_Directions for this task_
Retype the material, starting at the line that contains "Task: Click the blue circle down-arrows icon" and stopping after the line that contains "[x=420, y=173]". Omit the pictures from your copy.

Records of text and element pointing
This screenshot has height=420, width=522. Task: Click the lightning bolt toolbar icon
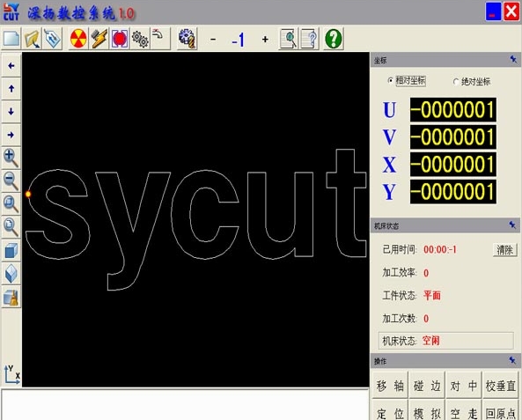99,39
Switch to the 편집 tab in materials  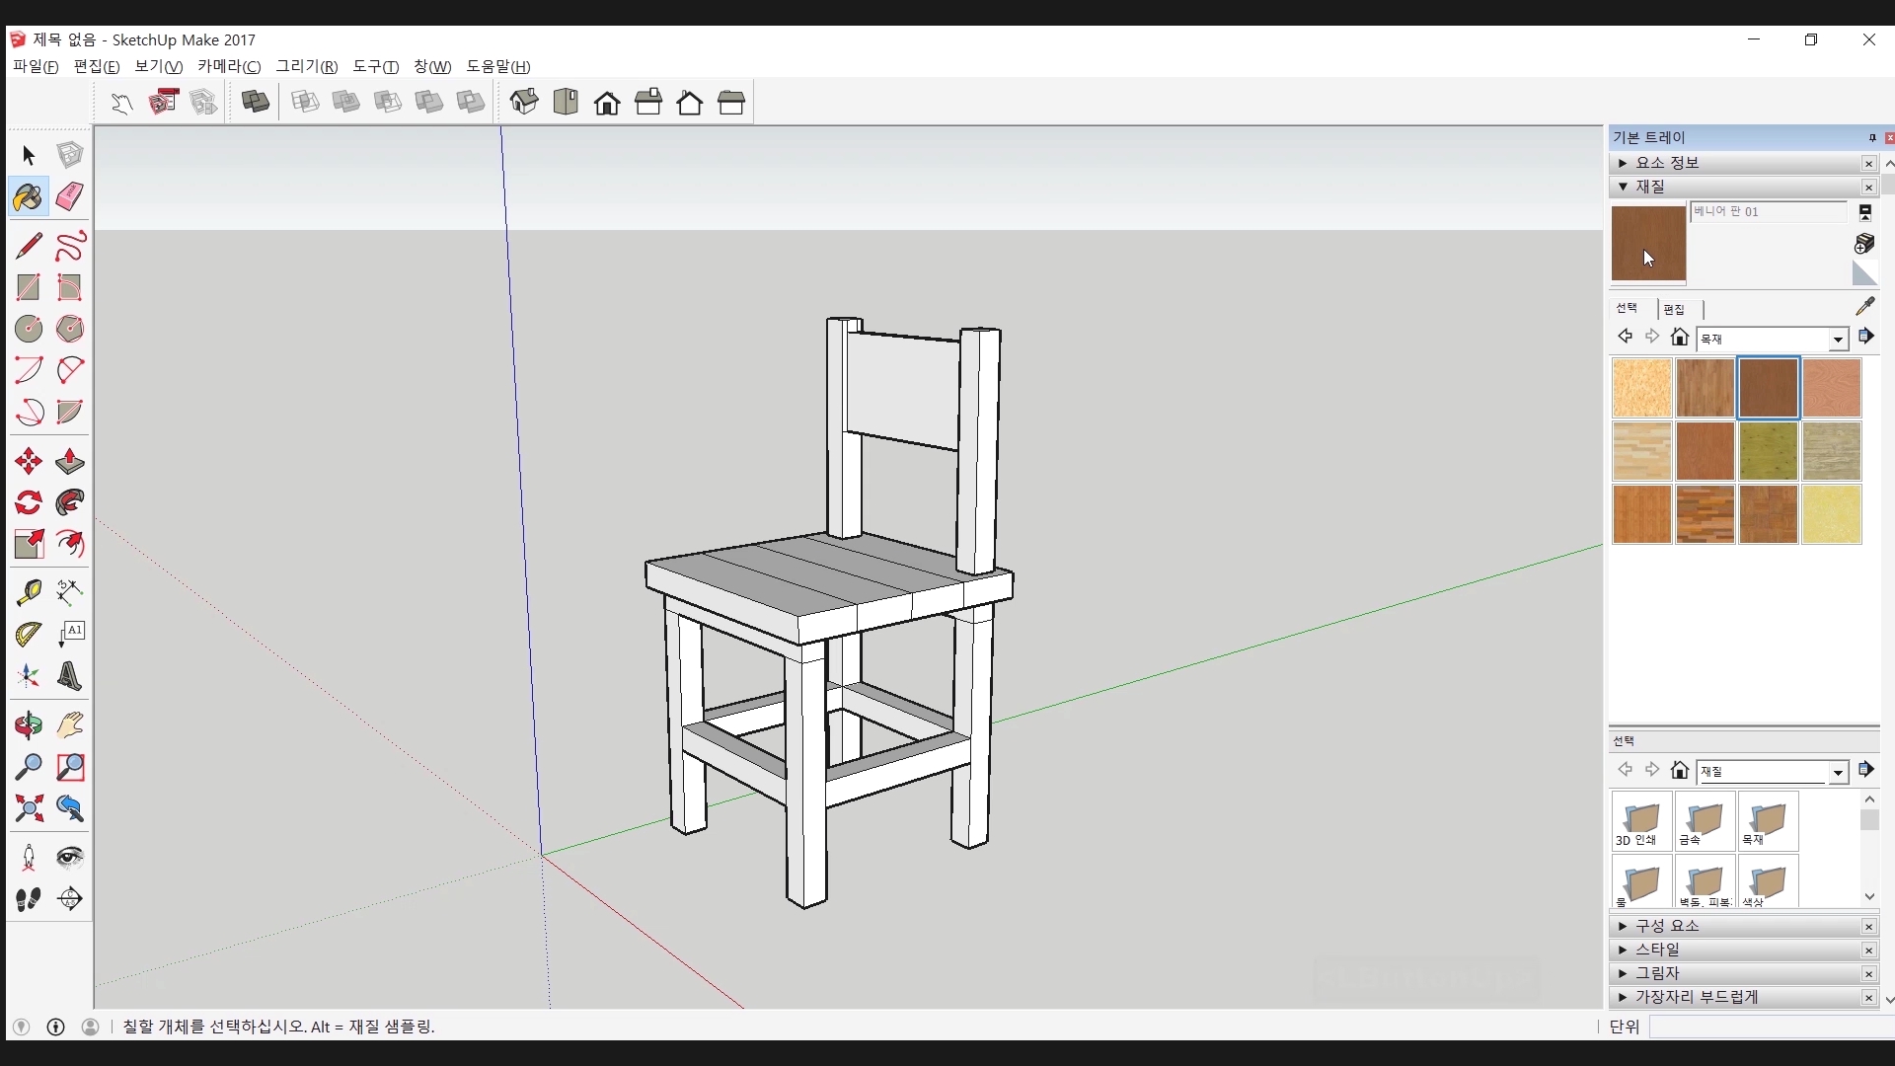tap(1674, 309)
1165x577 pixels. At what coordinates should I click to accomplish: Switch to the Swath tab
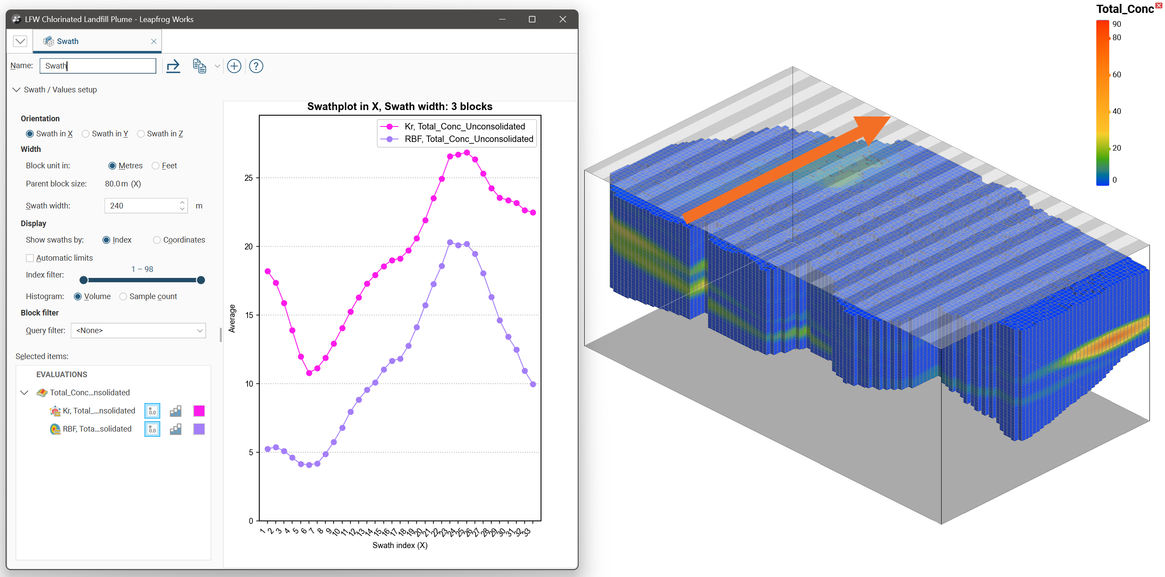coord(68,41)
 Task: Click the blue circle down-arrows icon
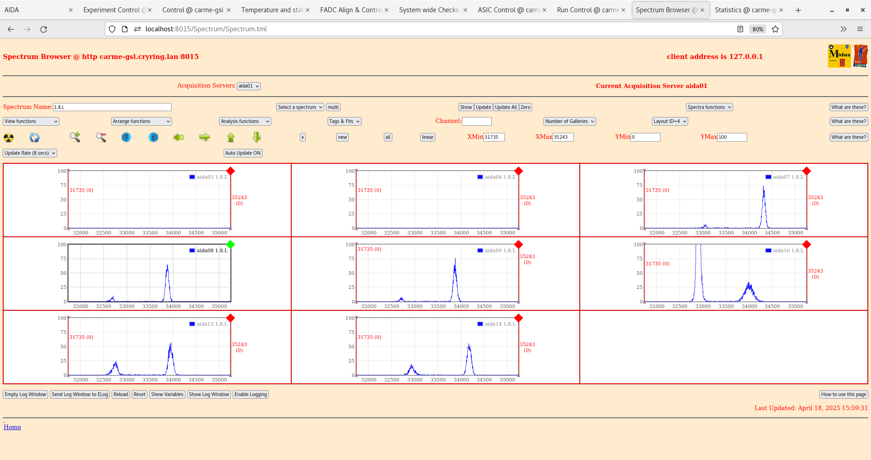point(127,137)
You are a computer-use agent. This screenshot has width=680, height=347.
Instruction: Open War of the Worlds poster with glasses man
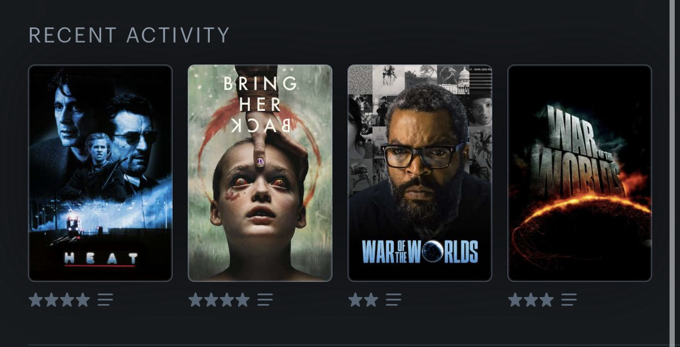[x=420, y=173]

--

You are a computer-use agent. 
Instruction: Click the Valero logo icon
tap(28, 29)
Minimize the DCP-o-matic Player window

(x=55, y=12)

_Result_
 Task: Click the blue circle down-arrows icon
point(127,137)
You are a computer-use agent. This screenshot has width=680, height=347.
Instruction: Open War of the Worlds poster with glasses man
[x=420, y=173]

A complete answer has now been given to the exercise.